HIV-infected patients: a special note 

These patients are more likely to experience side-effects from anti-tuberculosis chemotherapy (see thiacetazone above). The particular adverse reactions are:

  • Cutaneous.
  • Hypersensitivity reactions.
  • Blood complications.
  • Hepatic toxicity.
  • Rifampicin may cause anaphylaxis.
  • Rifampicin and isoniazid reduce the beneficial effects of ketoconazole and fluconazole.
  • The absorption of rifampicin by the gastro-intestinal tract may be reduced by ketoconazole.


Editor’s note: If any of our readers come across an unusual reaction to a drug (perhaps in association with other diseases) please send a case report to this journal. Such experiences can then be widely shared amongst colleagues.


  1. Antituberculous treatment containing thiacetazone: http://bestpractice.bmj.com/best-practice/evidence/intervention/0920/0/sr-0920-i3.html


Do you think many medicines are prescribed, dispensed or sold inappropriately in South Sudan?

If so you may be interested to read about the Rational use of medicines in:


[1] 'Microvesicular steatosis of the liver' refers to a type of liver fat accumulation. It was originally described in association with conditions which share a limited number of similar features: acute fatty liver of pregnancy, Reye's syndrome, sodium valproate toxicity, high-dose tetracycline toxicity and certain congenital defects of urea cycle enzymes. Recently the disease has been described in many conditions: alcoholism, toxicity of several medications, delta hepatitis in South America and Central Africa, sudden childhood death, congenital defects of fatty acid beta oxidation and cholesterol ester storage disease. Our understanding of the pathogenesis of microvesicular steatosis is limited.
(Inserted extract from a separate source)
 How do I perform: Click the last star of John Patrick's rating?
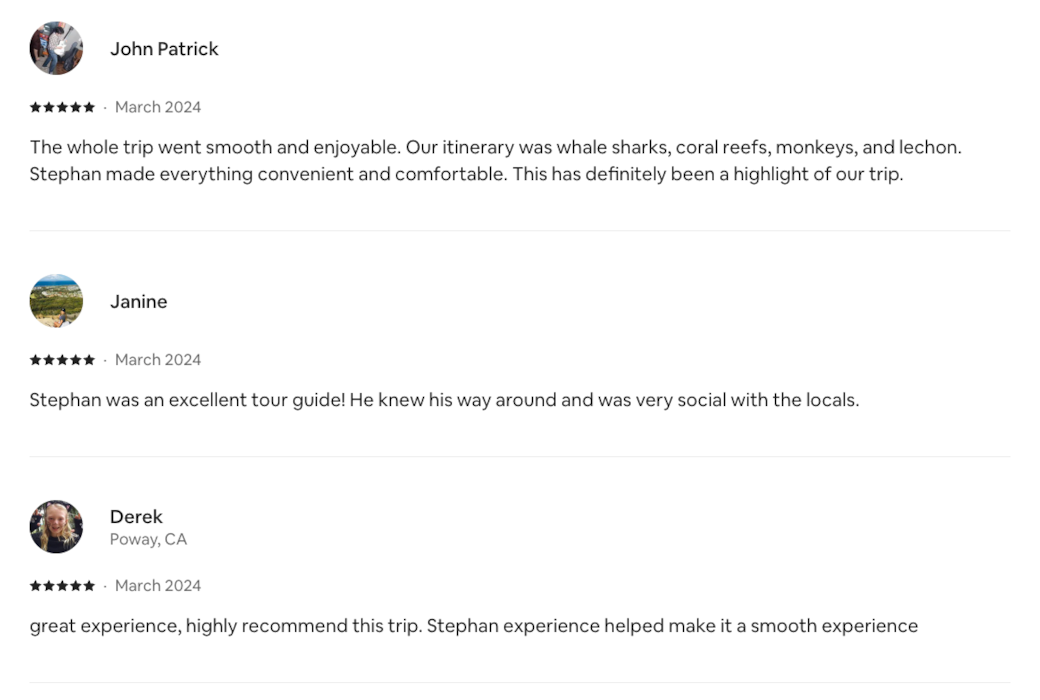[x=89, y=107]
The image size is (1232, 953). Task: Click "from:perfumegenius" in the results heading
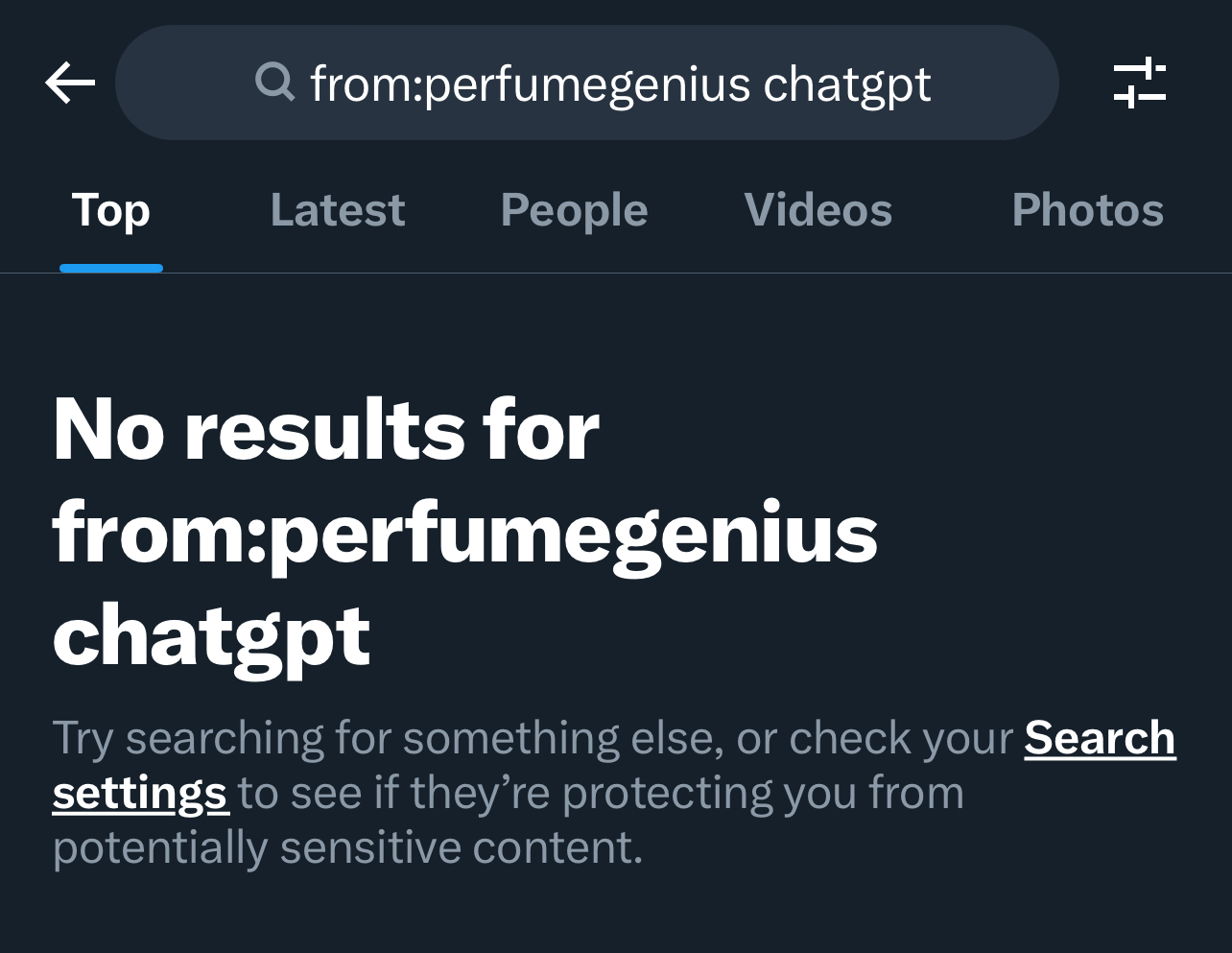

In some cases it may be linked to a mitochondrial abnormality.


[2] Conditions giving rise to cholestasis (i.e cholestatic situations) fall into two main categories. Those where there:

  • is a mechanical blockage in the duct system - obstructive or extrahepatic cholestasis.
  • are disturbances in bile formation - hepatocellular or intrahepatic cholestasis.


[3] A granuloma is a roughly spherical mass of immune cells that forms when the immune system attempts to wall off substances that it perceives as foreign but is unable to eliminate. Such substances include infectious organisms such as bacteria and fungi as well as other materials such as keratin and suture fragments. A granuloma is a special type of inflammation that can occur in a wide variety of diseases. The adjective granulomatous means characterized by granulomas (from “Wikipedia”).